Google infrastructure for everyone else
Five questions for Björn Rabenstein: Insights on Kubernetes, Prometheus, and more.
Five questions for Björn Rabenstein: Insights on Kubernetes, Prometheus, and more.
I recently sat down with Björn Rabenstein, production engineer at SoundCloud and co-developer of Prometheus, to discuss Google-inspired tools and why Kubernetes and Prometheus work so well together. Here are some highlights from our talk.
Intriguing, isn’t it? The match is so good that people sometimes claim Prometheus was specifically created to monitor Kubernetes clusters. However, they were developed completely independently. Only in early 2015 did Prometheans and Kubernauts meet for the first time to connect the dots.
In part, it’s a case of convergent evolution. My current employer SoundCloud, where most of the initial Prometheus development happened, needed a container orchestration solution for their growing microservice architecture, and they needed to monitor all of that. No on-premise solutions were readily available, so they had to be created. Our in-house solution for container orchestration was obviously pre-Kubernetes and even pre-Docker. In view of the recent developments, we have deprecated it and are migrating to a Kubernetes setup. However, monitoring our old container orchestration system and the services running on top of it is structurally very similar to monitoring Kubernetes and the services on it. Very few steps had to be performed to come up with a native integration of Kubernetes and Prometheus.
Another part of the answer to your question is what I call the shared spiritual ancestry of both, or, as a colleague phrased it: “They are twins separated at birth.” Kubernetes directly builds on Google’s decade-long experience with their own cluster scheduling system, Borg. Prometheus’s bonds to Google are way looser but it draws a lot of inspiration from Borgmon, the internal monitoring system Google came up with at about the same time as Borg. In a very sloppy comparison, you could say that Kubernetes is Borg for mere mortals, while Prometheus is Borgmon for mere mortals. Both are “second systems” trying to iterate on the good parts while avoiding the mistakes and dead ends of their ancestors.
And by the way, Kubernetes and Prometheus are both Greek 10-letter words. But that is pure coincidence.
My talk at Velocity Amsterdam will cover the technical aspects of pairing Prometheus with Kubernetes in more detail. Stay tuned.

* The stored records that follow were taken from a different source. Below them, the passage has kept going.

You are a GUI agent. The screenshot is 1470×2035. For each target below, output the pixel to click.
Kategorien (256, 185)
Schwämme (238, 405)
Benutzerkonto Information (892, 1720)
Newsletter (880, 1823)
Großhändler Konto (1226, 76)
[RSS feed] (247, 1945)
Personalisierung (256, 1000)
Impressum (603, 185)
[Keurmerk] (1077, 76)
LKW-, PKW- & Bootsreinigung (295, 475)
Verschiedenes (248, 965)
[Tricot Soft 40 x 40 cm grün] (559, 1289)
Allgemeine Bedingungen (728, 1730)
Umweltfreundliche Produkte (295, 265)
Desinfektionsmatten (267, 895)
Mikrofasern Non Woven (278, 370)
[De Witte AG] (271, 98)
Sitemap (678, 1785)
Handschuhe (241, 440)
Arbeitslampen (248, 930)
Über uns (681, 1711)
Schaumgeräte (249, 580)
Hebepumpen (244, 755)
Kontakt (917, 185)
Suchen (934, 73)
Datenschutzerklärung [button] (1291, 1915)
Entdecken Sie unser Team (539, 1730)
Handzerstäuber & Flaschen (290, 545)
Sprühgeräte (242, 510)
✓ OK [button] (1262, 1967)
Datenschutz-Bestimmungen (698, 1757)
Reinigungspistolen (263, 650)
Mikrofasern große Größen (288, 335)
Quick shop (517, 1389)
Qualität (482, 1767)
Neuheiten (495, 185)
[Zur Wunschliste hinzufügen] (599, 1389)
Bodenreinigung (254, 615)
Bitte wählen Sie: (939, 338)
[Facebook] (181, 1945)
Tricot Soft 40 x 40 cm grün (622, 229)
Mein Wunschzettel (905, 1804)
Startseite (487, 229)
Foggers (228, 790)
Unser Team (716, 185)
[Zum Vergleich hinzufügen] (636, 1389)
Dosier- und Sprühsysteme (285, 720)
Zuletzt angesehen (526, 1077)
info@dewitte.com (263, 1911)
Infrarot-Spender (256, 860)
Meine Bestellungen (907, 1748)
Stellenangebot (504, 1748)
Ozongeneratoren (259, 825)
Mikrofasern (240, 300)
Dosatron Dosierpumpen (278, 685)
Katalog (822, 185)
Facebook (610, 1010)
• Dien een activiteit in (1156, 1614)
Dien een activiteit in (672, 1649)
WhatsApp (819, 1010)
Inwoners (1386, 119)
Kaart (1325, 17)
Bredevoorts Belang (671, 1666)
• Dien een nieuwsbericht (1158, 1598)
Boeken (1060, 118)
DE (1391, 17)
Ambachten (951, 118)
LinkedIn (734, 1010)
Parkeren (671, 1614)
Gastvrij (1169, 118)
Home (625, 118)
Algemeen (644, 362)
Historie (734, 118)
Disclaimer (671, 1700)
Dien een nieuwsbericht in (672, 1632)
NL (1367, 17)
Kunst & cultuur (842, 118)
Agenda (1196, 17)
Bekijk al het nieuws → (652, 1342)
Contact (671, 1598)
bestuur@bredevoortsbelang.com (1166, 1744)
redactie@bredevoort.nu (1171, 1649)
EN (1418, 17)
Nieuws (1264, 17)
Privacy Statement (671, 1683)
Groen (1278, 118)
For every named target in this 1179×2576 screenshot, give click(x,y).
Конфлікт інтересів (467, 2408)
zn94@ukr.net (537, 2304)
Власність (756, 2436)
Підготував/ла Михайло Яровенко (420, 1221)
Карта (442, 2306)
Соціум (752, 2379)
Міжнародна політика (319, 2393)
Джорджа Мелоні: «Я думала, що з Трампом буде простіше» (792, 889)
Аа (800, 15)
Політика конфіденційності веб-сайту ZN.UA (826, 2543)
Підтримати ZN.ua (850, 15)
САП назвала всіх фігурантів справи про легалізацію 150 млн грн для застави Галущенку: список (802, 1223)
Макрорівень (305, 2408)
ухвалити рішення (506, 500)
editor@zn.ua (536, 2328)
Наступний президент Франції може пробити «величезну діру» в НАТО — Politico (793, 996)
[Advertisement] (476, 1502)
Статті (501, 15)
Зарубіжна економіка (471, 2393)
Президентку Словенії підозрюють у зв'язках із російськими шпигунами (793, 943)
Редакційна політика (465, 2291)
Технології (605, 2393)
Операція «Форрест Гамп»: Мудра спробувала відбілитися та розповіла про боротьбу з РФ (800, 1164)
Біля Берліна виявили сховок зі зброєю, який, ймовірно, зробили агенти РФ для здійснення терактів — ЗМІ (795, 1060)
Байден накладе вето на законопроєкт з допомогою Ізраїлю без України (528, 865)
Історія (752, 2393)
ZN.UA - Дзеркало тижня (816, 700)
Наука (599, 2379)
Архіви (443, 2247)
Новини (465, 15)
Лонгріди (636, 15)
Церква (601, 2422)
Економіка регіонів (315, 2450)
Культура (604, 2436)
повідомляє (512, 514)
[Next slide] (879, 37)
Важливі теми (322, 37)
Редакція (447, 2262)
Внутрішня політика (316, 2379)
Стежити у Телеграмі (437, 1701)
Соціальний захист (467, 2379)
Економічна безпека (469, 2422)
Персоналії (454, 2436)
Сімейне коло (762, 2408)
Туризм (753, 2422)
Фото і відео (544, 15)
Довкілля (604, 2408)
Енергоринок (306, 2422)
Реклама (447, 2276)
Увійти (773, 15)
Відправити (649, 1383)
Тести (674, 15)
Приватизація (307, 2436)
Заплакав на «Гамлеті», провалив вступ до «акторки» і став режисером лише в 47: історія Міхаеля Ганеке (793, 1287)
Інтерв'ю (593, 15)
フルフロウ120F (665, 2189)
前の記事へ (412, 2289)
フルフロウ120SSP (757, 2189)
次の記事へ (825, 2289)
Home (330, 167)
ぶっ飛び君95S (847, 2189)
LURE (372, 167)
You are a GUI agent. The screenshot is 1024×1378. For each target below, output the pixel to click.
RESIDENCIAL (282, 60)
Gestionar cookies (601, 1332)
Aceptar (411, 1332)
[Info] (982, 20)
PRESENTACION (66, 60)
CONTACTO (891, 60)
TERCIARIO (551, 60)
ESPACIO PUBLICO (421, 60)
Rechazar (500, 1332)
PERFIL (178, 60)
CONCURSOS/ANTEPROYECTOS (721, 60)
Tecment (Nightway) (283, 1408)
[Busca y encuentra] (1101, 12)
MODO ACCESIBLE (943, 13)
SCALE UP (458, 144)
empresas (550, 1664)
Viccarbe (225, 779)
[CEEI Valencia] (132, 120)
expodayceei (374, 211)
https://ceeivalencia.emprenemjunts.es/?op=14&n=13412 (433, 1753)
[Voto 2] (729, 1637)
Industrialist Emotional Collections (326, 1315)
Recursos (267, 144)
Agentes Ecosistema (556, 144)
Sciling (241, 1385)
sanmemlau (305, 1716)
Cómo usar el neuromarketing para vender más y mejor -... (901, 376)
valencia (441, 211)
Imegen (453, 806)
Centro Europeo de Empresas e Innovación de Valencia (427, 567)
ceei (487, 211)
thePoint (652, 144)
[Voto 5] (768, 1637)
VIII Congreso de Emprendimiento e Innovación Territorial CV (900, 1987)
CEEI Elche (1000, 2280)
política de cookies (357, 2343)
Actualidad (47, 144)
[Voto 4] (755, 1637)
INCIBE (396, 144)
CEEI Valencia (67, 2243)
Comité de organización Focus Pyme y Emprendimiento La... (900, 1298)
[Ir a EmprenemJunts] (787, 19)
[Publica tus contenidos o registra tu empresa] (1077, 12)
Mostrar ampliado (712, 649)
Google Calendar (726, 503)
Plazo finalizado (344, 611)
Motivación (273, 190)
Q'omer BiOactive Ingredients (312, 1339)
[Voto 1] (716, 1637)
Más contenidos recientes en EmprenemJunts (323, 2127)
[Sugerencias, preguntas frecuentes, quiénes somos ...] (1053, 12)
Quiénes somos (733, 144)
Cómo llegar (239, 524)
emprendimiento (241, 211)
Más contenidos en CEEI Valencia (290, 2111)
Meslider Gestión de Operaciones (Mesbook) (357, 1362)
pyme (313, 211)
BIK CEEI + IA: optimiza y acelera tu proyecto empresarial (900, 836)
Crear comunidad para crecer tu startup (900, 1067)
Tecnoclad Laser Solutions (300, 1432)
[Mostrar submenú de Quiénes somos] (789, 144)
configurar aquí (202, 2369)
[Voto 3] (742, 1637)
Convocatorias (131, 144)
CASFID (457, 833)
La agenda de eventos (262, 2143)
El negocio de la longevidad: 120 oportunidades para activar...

When I joined Google more than 10 years ago, it was like entering a science fiction movie, so fundamentally different was most of the technology used. The only glimpse I had taken in advance was reading the papers on MapReduce and GFS. While Google engineers certainly still live far in the future, I daresay that the technological differences to “normal” mid-size tech companies are much less fundamental these days. The existence of the many Google-inspired tools and technologies out there are in a way both a cause and a consequence of that development.
A growing number of projects were just directly open-sourced by Google, with Kubernetes being a prime example. You can learn a lot about how Google works internally from technologies like protocol buffers and gRPC, and even from the Bazel build system or from the Go programming language.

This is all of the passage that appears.